-- ENTRIES SUPPLIED --
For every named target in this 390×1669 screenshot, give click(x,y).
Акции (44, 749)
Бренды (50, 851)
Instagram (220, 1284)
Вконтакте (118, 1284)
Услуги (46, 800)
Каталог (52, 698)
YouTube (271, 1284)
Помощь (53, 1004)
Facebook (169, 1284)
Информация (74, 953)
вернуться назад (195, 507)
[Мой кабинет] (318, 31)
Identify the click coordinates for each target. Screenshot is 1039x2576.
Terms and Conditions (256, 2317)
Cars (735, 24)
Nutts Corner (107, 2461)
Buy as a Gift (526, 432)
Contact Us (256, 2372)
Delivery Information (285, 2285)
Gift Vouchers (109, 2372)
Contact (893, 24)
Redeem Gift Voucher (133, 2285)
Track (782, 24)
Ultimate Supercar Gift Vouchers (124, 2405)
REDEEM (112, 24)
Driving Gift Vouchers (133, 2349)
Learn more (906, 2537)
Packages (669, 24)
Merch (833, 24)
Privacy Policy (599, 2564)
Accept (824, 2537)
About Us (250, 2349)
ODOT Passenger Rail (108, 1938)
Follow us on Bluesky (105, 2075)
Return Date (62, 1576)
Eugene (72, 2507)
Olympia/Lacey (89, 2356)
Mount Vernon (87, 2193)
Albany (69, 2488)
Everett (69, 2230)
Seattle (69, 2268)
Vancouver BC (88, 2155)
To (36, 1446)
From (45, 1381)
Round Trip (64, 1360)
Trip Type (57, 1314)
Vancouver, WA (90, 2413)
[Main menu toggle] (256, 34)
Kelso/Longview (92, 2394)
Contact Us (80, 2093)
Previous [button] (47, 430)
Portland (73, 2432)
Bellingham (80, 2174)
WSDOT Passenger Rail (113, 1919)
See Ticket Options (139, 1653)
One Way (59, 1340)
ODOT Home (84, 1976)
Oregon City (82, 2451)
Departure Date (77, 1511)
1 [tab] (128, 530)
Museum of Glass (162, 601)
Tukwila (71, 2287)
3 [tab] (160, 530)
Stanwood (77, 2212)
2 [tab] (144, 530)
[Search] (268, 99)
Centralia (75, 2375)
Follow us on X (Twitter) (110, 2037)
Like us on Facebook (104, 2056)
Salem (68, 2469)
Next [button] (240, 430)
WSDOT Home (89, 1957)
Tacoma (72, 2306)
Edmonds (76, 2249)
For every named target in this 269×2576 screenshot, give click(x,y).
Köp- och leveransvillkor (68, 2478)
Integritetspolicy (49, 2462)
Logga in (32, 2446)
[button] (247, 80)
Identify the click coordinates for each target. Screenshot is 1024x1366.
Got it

-- EXERCISE OBJECTIVE --
Print out the listing in full, exactly as it appears.

-- REPLY TO THE TASK --
For every named target in this 390×1669 screenshot, give click(x,y).
Акции (44, 749)
Бренды (50, 851)
Instagram (220, 1284)
Вконтакте (118, 1284)
Услуги (46, 800)
Каталог (52, 698)
YouTube (271, 1284)
Помощь (53, 1004)
Facebook (169, 1284)
Информация (74, 953)
вернуться назад (195, 507)
[Мой кабинет] (318, 31)
Identify the click coordinates for each target. Screenshot is 1039x2576.
Terms and Conditions (256, 2317)
Cars (735, 24)
Nutts Corner (107, 2461)
Buy as a Gift (526, 432)
Contact Us (256, 2372)
Delivery Information (285, 2285)
Gift Vouchers (109, 2372)
Contact (893, 24)
Redeem Gift Voucher (133, 2285)
Track (782, 24)
Ultimate Supercar Gift Vouchers (124, 2405)
REDEEM (112, 24)
Driving Gift Vouchers (133, 2349)
Learn more (906, 2537)
Packages (669, 24)
Merch (833, 24)
Privacy Policy (599, 2564)
Accept (824, 2537)
About Us (250, 2349)
ODOT Passenger Rail (108, 1938)
Follow us on Bluesky (105, 2075)
Return Date (62, 1576)
Eugene (72, 2507)
Olympia/Lacey (89, 2356)
Mount Vernon (87, 2193)
Albany (69, 2488)
Everett (69, 2230)
Seattle (69, 2268)
Vancouver BC (88, 2155)
To (36, 1446)
From (45, 1381)
Round Trip (64, 1360)
Trip Type (57, 1314)
Vancouver, WA (90, 2413)
[Main menu toggle] (256, 34)
Kelso/Longview (92, 2394)
Contact Us (80, 2093)
Previous [button] (47, 430)
Portland (73, 2432)
Bellingham (80, 2174)
WSDOT Passenger Rail (113, 1919)
See Ticket Options (139, 1653)
One Way (59, 1340)
ODOT Home (84, 1976)
Oregon City (82, 2451)
Departure Date (77, 1511)
1 [tab] (128, 530)
Museum of Glass (162, 601)
Tukwila (71, 2287)
3 [tab] (160, 530)
Stanwood (77, 2212)
2 [tab] (144, 530)
[Search] (268, 99)
Centralia (75, 2375)
Follow us on X (Twitter) (110, 2037)
Like us on Facebook (104, 2056)
Salem (68, 2469)
Next [button] (240, 430)
WSDOT Home (89, 1957)
Tacoma (72, 2306)
Edmonds (76, 2249)
For every named target in this 269×2576 screenshot, give click(x,y).
Köp- och leveransvillkor (68, 2478)
Integritetspolicy (49, 2462)
Logga in (32, 2446)
[button] (247, 80)
Identify the click coordinates for each target. Screenshot is 1024x1366.
Got it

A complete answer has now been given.